Replace "chevron" with "arrow" in the stretch of material from the line containing "Task: Toggle the 播放旁白 checkbox" through the line containing "[x=43, y=232]", and write out only those lines with nothing else changed. Leave the pictures out.
### Supplied records
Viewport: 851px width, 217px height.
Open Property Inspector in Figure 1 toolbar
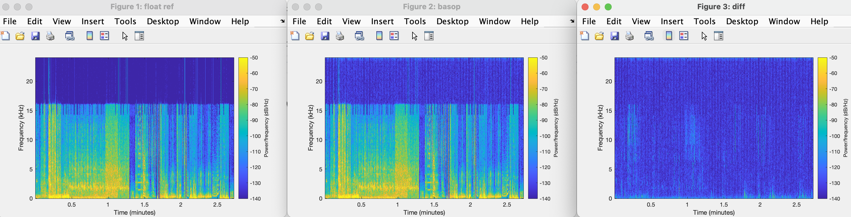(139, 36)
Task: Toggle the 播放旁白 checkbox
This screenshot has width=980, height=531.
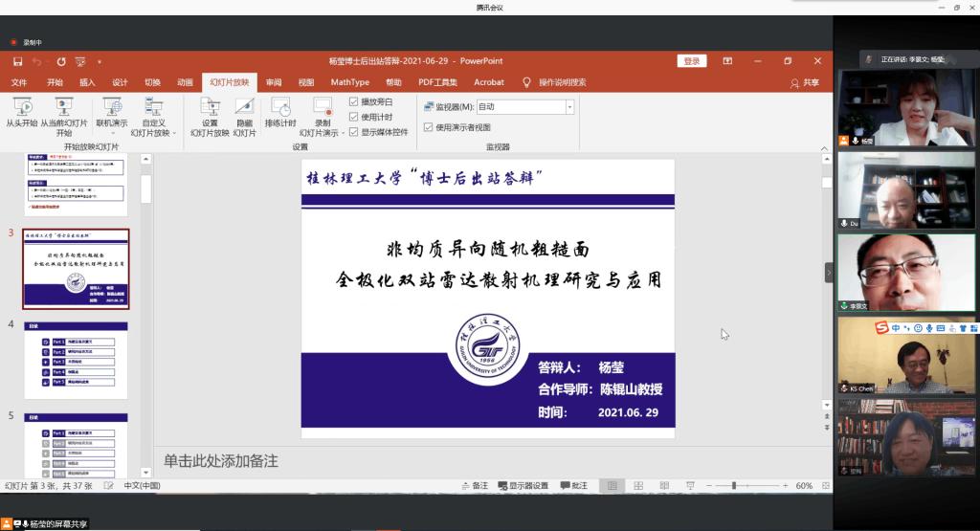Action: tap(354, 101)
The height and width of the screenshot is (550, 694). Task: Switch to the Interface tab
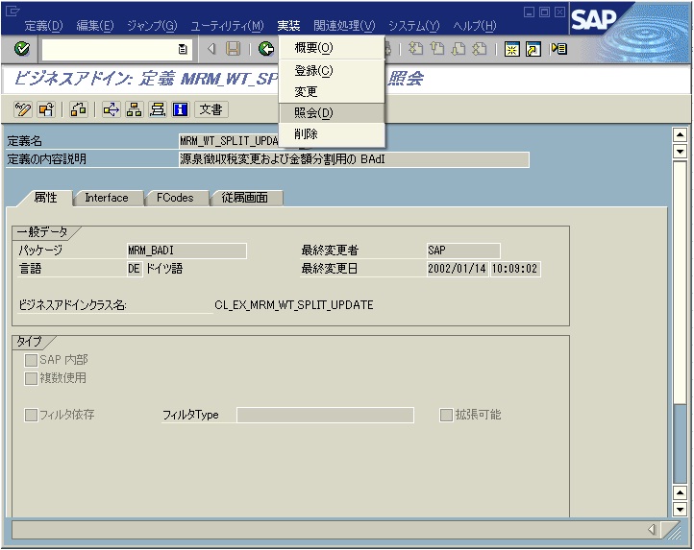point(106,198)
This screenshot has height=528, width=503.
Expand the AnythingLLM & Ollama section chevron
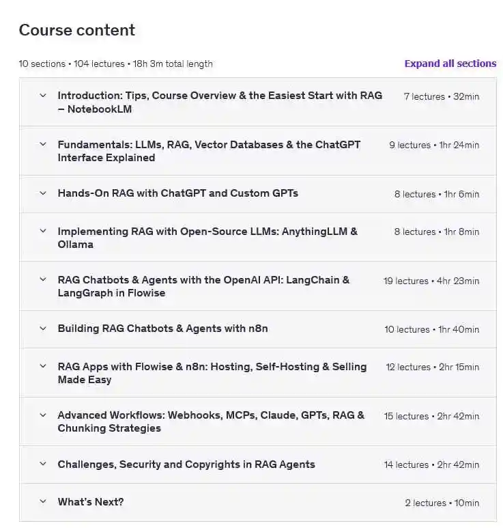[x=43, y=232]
######
### Supplied records
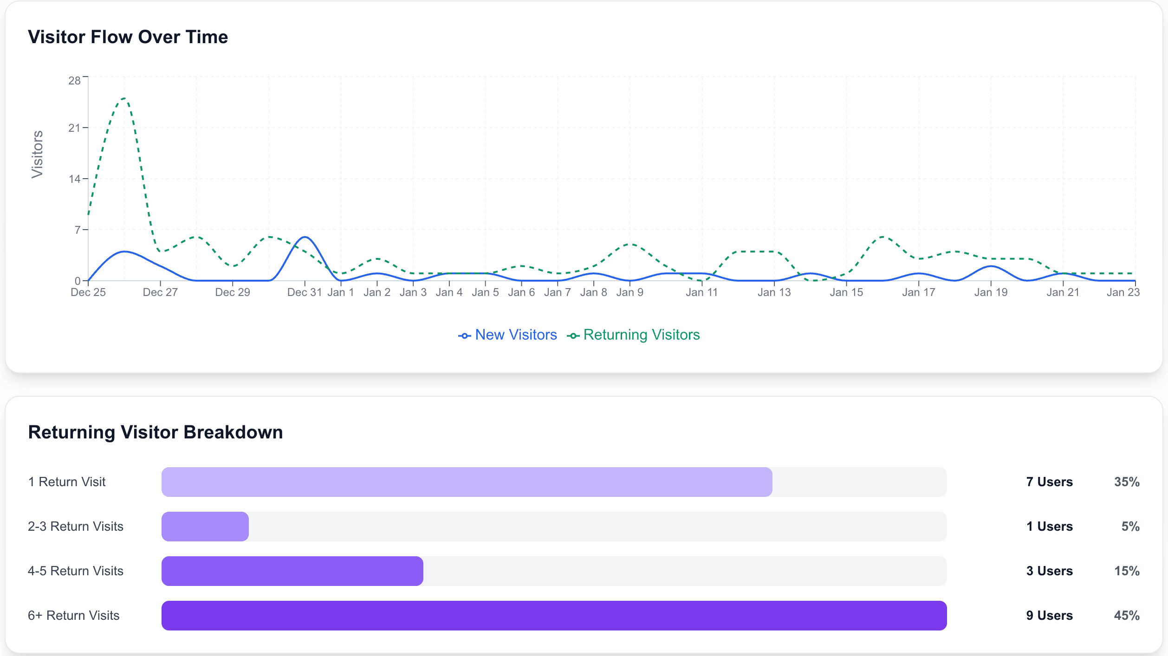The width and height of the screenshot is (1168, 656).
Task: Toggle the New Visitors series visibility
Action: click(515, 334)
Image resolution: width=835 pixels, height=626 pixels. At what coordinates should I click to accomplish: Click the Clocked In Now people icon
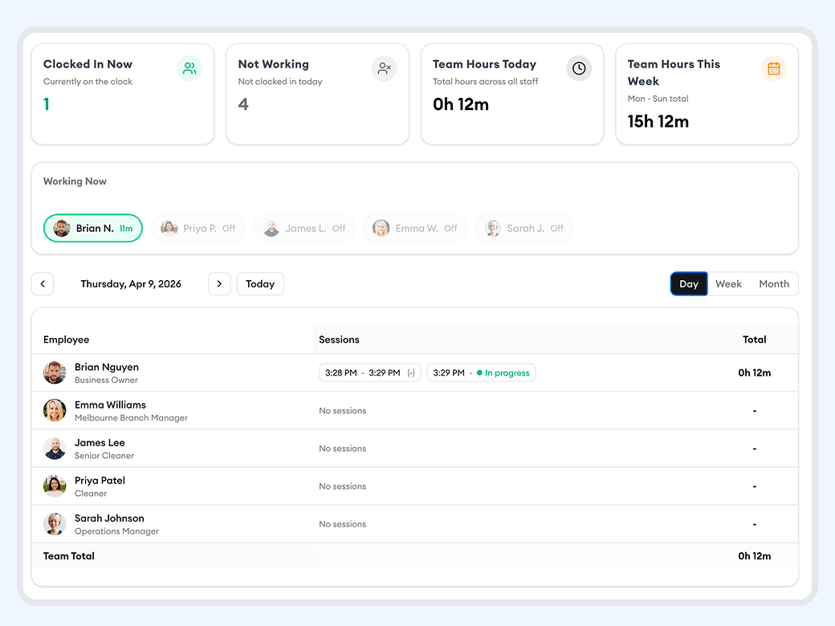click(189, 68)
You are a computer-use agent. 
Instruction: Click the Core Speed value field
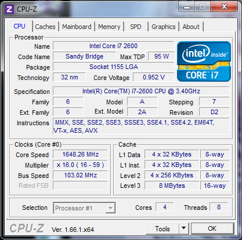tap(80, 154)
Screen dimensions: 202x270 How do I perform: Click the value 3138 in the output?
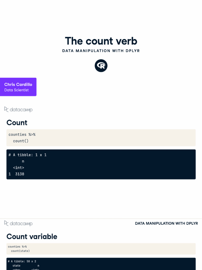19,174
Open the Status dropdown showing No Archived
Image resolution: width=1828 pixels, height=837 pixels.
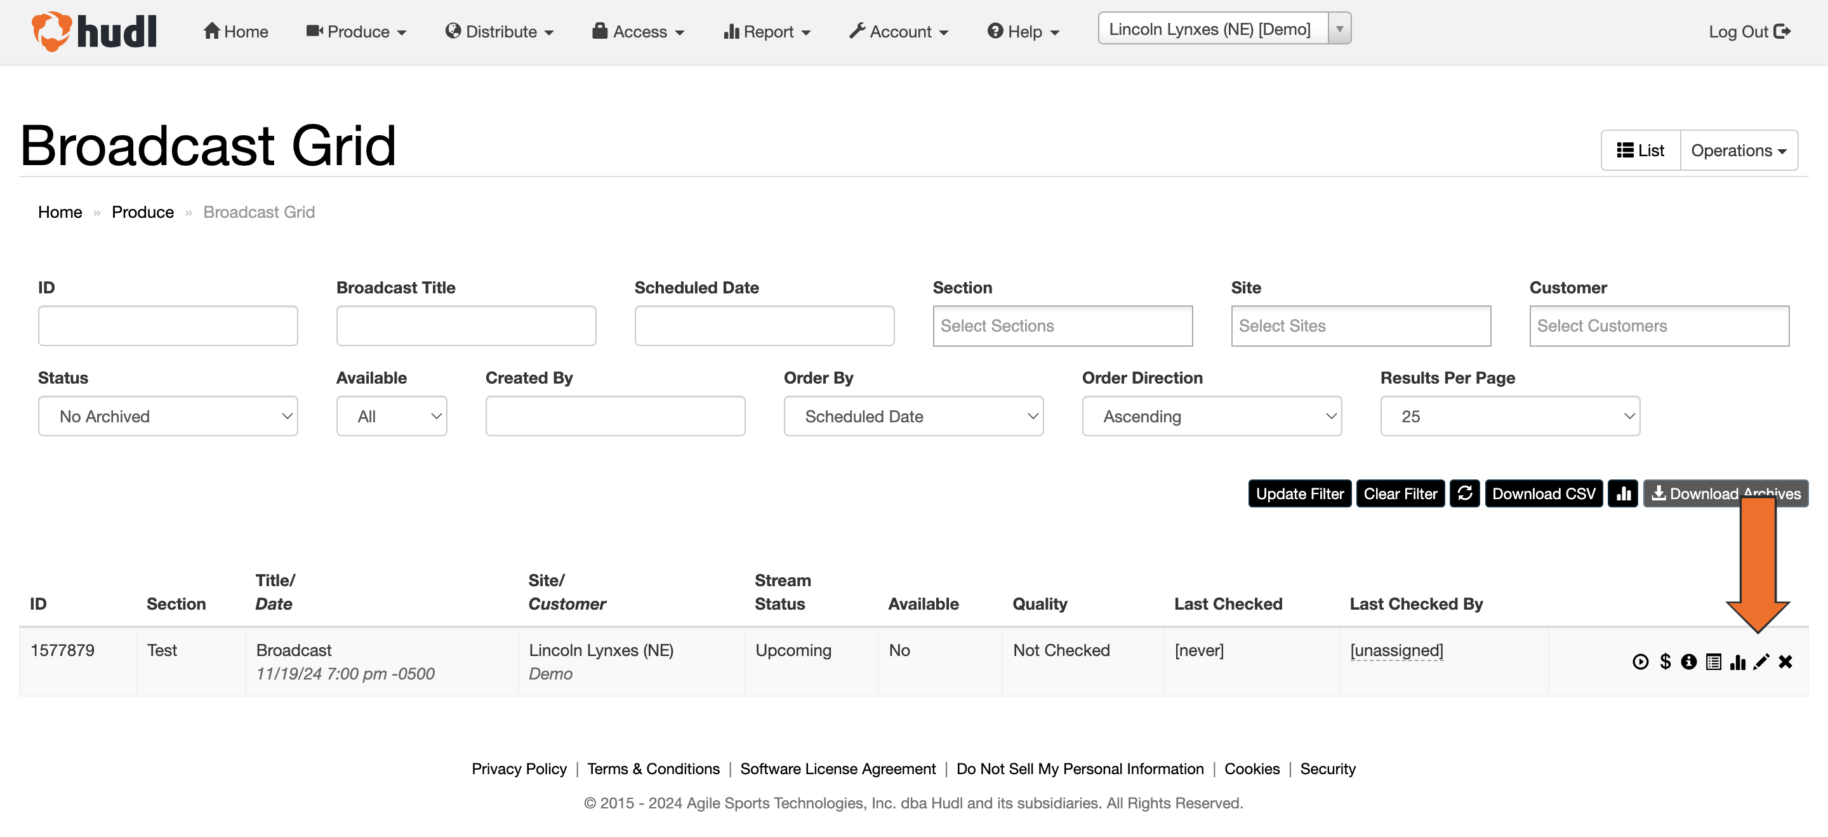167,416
######
__Task solution__
Task: Toggle the 播放旁白 checkbox
This screenshot has width=980, height=531.
Action: tap(354, 101)
The height and width of the screenshot is (550, 694). Task: Switch to the Interface tab
point(106,198)
This screenshot has height=528, width=503.
Expand the AnythingLLM & Ollama section arrow
[x=43, y=232]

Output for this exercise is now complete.